### [Supplied material]
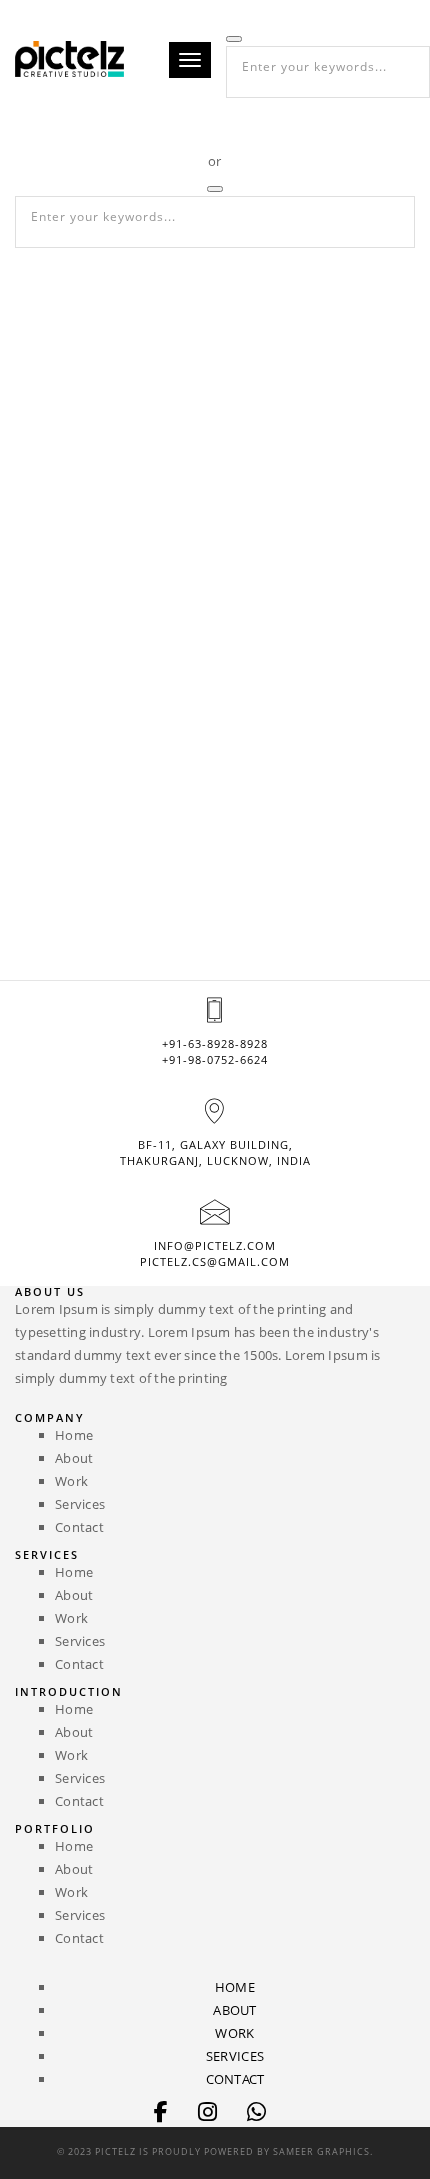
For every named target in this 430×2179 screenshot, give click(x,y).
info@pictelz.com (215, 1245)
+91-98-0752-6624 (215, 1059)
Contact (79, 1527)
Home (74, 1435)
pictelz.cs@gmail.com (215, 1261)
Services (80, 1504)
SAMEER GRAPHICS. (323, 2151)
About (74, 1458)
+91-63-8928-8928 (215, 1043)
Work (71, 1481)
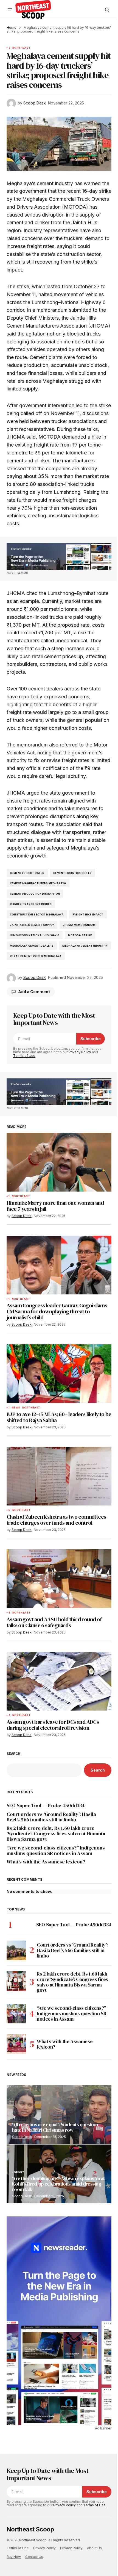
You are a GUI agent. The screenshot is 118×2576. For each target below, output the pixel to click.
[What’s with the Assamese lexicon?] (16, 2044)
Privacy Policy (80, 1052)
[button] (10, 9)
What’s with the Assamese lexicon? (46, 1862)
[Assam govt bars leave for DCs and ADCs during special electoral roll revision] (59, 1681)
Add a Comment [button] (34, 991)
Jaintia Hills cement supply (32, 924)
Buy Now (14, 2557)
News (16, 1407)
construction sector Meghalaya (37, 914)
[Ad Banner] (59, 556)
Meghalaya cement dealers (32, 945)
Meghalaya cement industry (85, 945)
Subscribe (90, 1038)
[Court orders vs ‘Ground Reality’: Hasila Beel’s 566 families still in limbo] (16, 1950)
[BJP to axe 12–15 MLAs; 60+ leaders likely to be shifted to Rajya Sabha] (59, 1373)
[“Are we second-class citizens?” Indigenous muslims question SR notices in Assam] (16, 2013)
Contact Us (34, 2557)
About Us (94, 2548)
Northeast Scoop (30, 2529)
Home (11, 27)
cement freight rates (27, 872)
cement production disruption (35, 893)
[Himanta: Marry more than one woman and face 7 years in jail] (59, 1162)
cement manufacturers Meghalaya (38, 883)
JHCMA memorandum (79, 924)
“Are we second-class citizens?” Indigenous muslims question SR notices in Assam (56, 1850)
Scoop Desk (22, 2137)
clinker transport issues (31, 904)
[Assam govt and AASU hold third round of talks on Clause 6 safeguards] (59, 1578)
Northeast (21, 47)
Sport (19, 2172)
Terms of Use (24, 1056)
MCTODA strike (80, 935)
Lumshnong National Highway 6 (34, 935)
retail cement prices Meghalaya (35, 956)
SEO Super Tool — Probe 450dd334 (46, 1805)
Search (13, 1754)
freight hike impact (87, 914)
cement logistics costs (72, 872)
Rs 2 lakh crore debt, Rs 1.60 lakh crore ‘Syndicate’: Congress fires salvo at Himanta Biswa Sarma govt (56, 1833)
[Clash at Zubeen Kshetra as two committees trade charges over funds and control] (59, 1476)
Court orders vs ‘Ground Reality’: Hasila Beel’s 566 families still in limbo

### [Try it]
From the opening line of the entries, copy each line exactly until the line with "You are a GUI", which is copied as well; leave out pictures.

### [Result for this exercise]
For every named target in this 430×2179 screenshot, give click(x,y).
info@pictelz.com (215, 1245)
+91-98-0752-6624 (215, 1059)
Contact (79, 1527)
Home (74, 1435)
pictelz.cs@gmail.com (215, 1261)
Services (80, 1504)
SAMEER GRAPHICS. (323, 2151)
About (74, 1458)
+91-63-8928-8928 (215, 1043)
Work (71, 1481)
You are a GUI agent. The screenshot is 118×2576. For each target below, output the pixel to click.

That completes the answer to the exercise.